We live in a world where women’s bodies are constantly either sexualized or dehumanized – or often both. We are not allowed to exist independently of the social (particularly male) gaze. Whether we are leered at and pursued against our will, or we are ignored and dismissed, or we are mocked or ridiculed, there is one thing that is true for almost all women: we are not allowed to live freely in our bodies and our lives. We constantly have to adjust to protect ourselves, to shield ourselves, and to make ourselves less of a target as we go about our daily lives.
We live in a society where girls as young as 5 years old think they’re “too fat.” Girls and women are constantly told that our bodies aren’t “good enough” – in a myriad of profitable ways by a myriad of companies and institutions out for our money, and often by family, partners, friends, and even random strangers in some bid for power or other reasons. Boys and men are socialized to think that girls and women should all look a certain way and that our lives and bodies exist solely for their benefit and pleasure. Many boys and men measure the worth of girls and women by their appearance. This whole system is painful and disrespectful and destructive for everyone.
One of the few safe places in the world for women and our bodies are family friendly nudist resorts and camps. Can you even imagine a place where it would feel safe for a woman to walk naked and alone down the street in the middle of the night and be completely free from fear of being accosted or attacked or engaged with in any undesired way? That’s hard to even imagine for a woman fully dressed in most areas! But that’s the reality at the nudist resort. Because the nudist resort is the one place on earth where women’s bodies are not sexualized or dehumanized, but rather respected and honored.
Hearing non-nudists spreading misconceptions that nudist resorts are for swingers or saying things such as, “you can’t unsee that” – is painfully offensive to me. Not only the ignorance, but the denigration and disrespect of something that is actually so beautiful, innocent, natural, and even healing. It is like thrusting the typical patriarchal and misogynistic values of our society onto a place that in more ways than anywhere else in the world has made strides in escaping that suffocation of fear/control of the natural human body. Honestly, how dare anyone exclaim that the sight of another human being’s naked body is repulsive? That is a HUMAN BEING! Which is something that nudists seem to recognize more than other people do – the sacredness of the human being and the human body. We see the person rather than the social status or whatever privilege their body may or may not confer upon them in regular society.

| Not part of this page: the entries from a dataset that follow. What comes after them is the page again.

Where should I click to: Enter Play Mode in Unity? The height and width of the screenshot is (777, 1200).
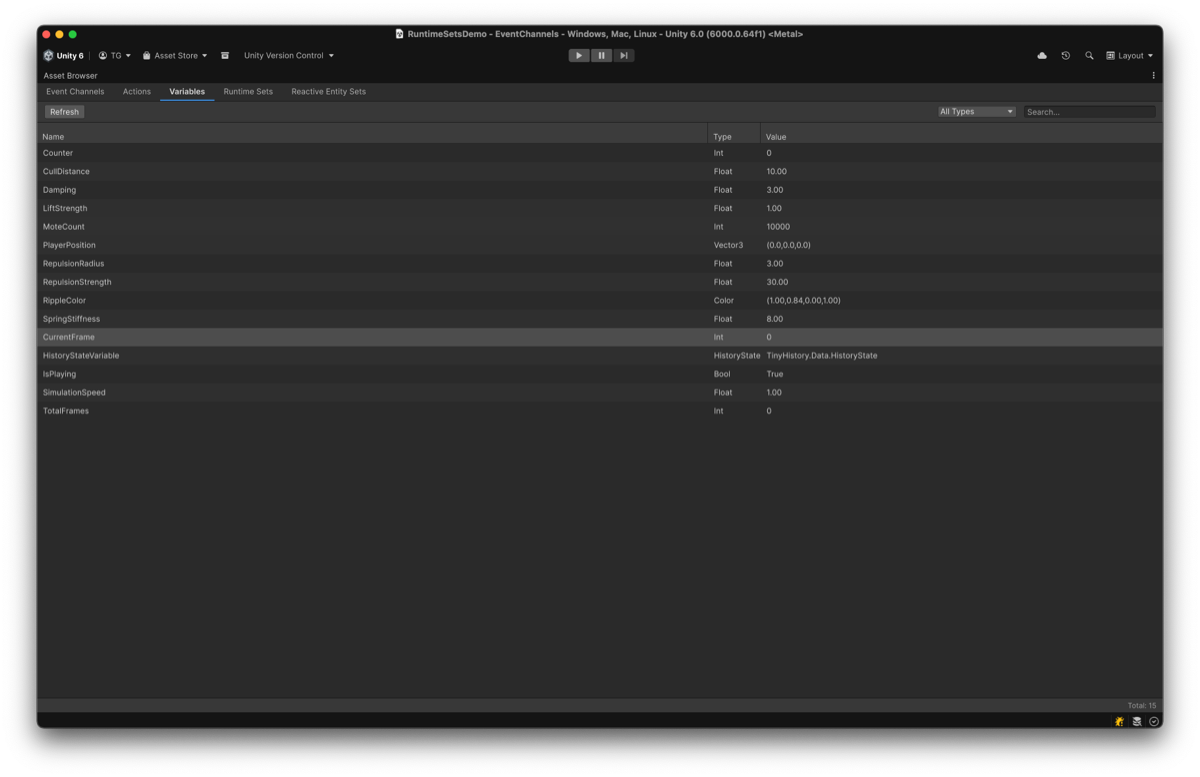579,55
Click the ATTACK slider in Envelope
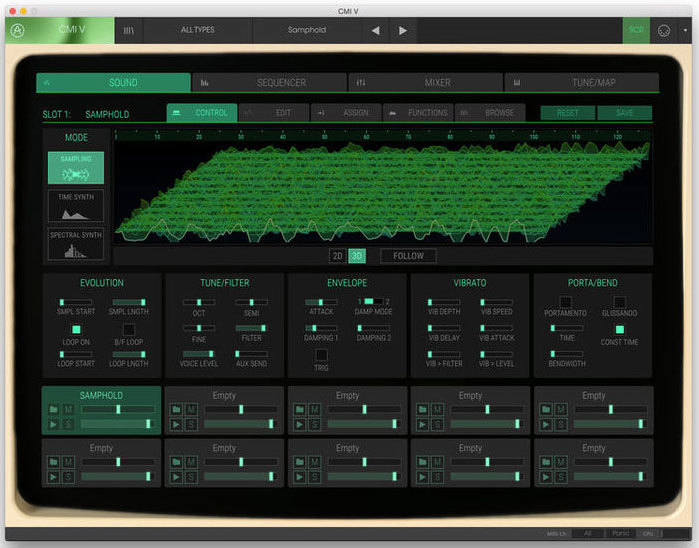 click(321, 301)
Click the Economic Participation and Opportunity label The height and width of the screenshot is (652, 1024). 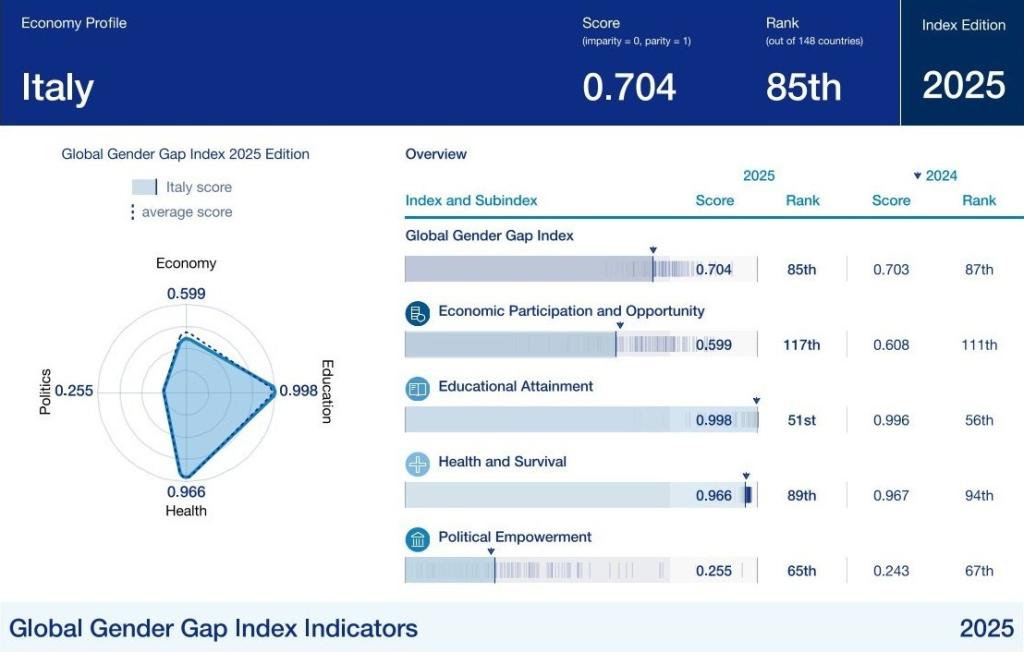point(571,311)
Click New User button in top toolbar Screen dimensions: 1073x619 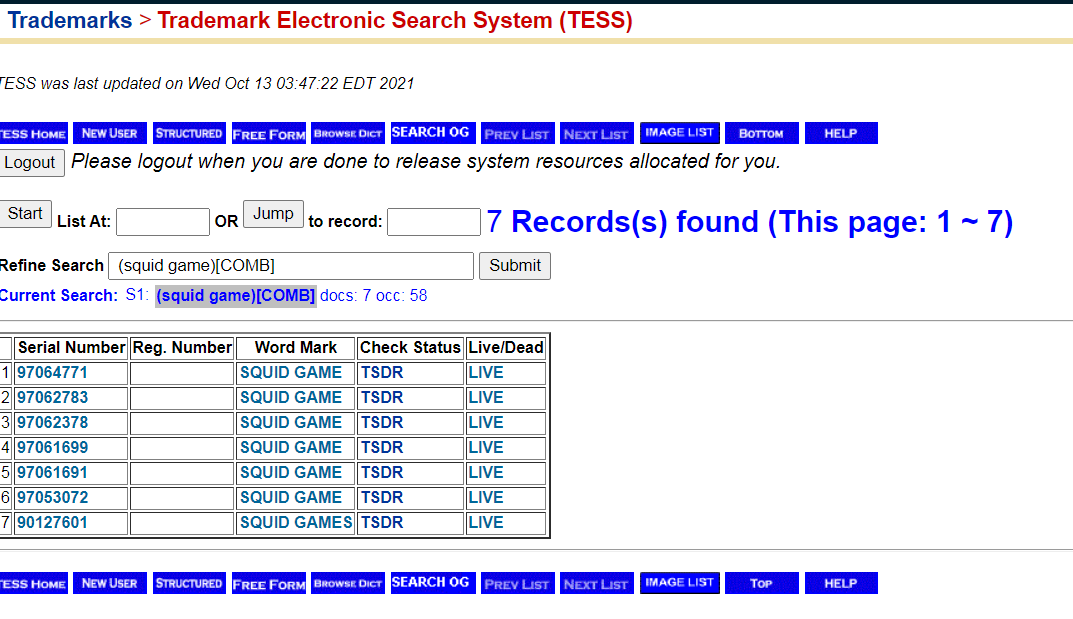click(110, 133)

And then come the “sausage” jokes. Sigh. Some people cannot conceive of an innocent, respectful, honoring, natural view of nudity. They feel obligated to tie nudity to sexuality – and in their discomfort, to start making jokes and innuendo. Women can’t go topless or naked in most places because of this sort of sexualizing of nudity. Even men are denied an innocent enjoyment of their natural, naked bodies. Many men feel emboldened by our typical social values to be crass, obnoxious, and entitled to vocally sexualize and judge female bodies, whether they are naked or fully clothed – which makes it challenging and often fearful to live in a woman’s body in this society. How can we live powerfully and authentically when we aren’t even allowed dominion over our own bodies?
Nudists know that nudity does not equal sexuality – and, perhaps more importantly, that nudity does not equal any sort of consent. Not consent to look, not consent to touch. Nudists seem to understand basic human dignity and respect in a deeper way than most people. Perhaps nudism isn’t for everyone, but it sure would be nice if non-nudists would develop this level of understanding of respect, consent, and what nudity means/doesn’t mean. Maybe then one day, we could all feel safe and free to live in our own bodies and lives as we so choose.
And one day, I’d like to talk about women’s sexuality and empowerment … which is a whole other topic!